- **EXERCISE DESCRIPTION**
The text of every record, exactly as given and with no pictures, should be your output.

(Collected data entries)
==*==
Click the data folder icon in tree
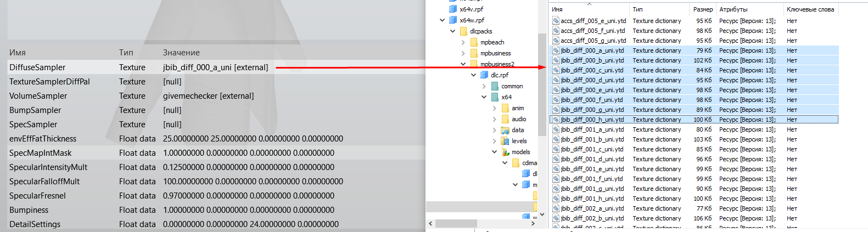Viewport: 868px width, 232px height. [505, 130]
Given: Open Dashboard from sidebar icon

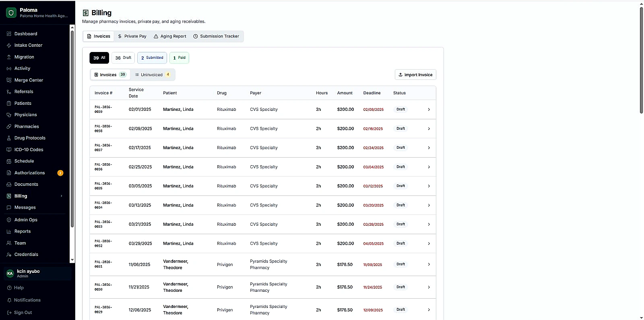Looking at the screenshot, I should pyautogui.click(x=9, y=34).
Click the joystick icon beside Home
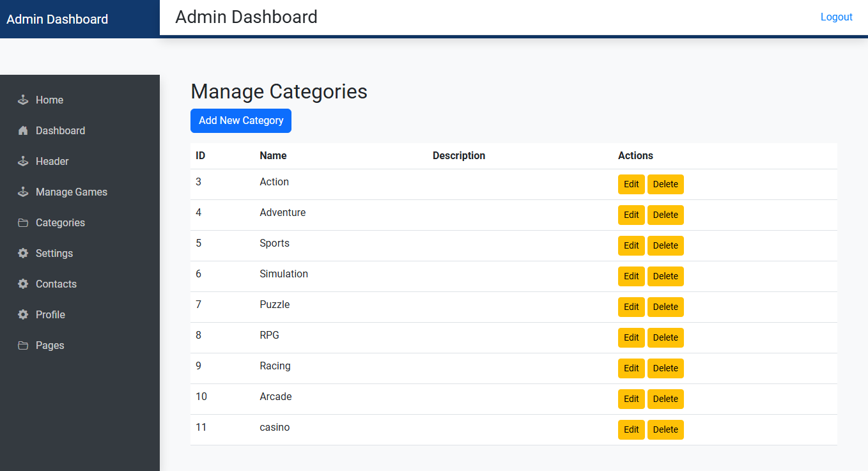Viewport: 868px width, 471px height. click(x=23, y=100)
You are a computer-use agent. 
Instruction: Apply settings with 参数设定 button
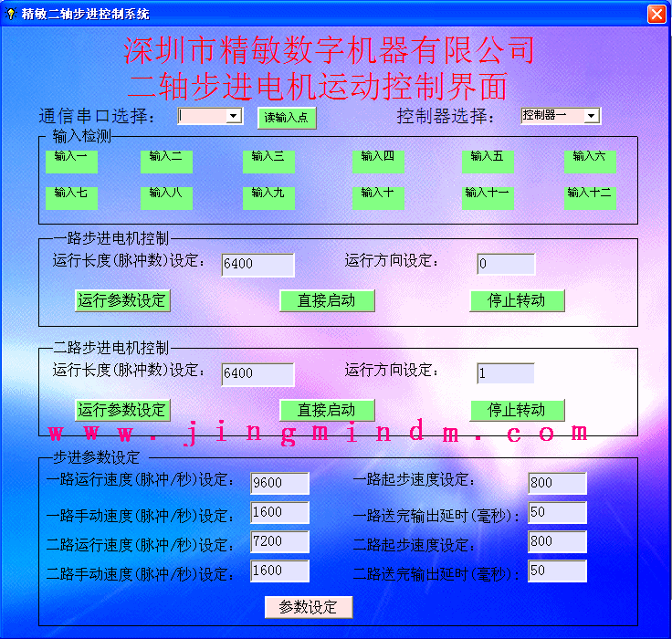coord(308,607)

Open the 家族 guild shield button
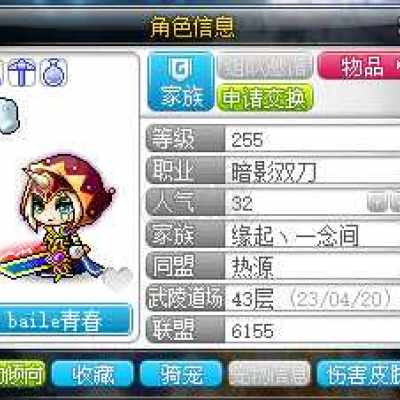[181, 82]
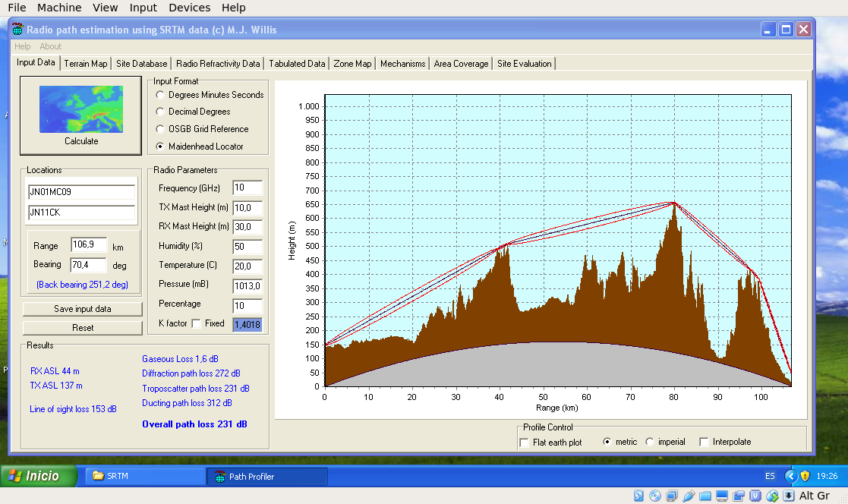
==*==
- **EXERCISE SOLUTION**
Click the data folder icon in tree
Viewport: 868px width, 232px height. [505, 130]
Given: Open Dashboard from sidebar icon

Looking at the screenshot, I should pyautogui.click(x=9, y=34).
Click the joystick icon beside Home
Viewport: 868px width, 471px height. click(x=23, y=100)
You are a computer-use agent. 
Instruction: Apply settings with 参数设定 button
coord(308,607)

Open the 家族 guild shield button
[181, 82]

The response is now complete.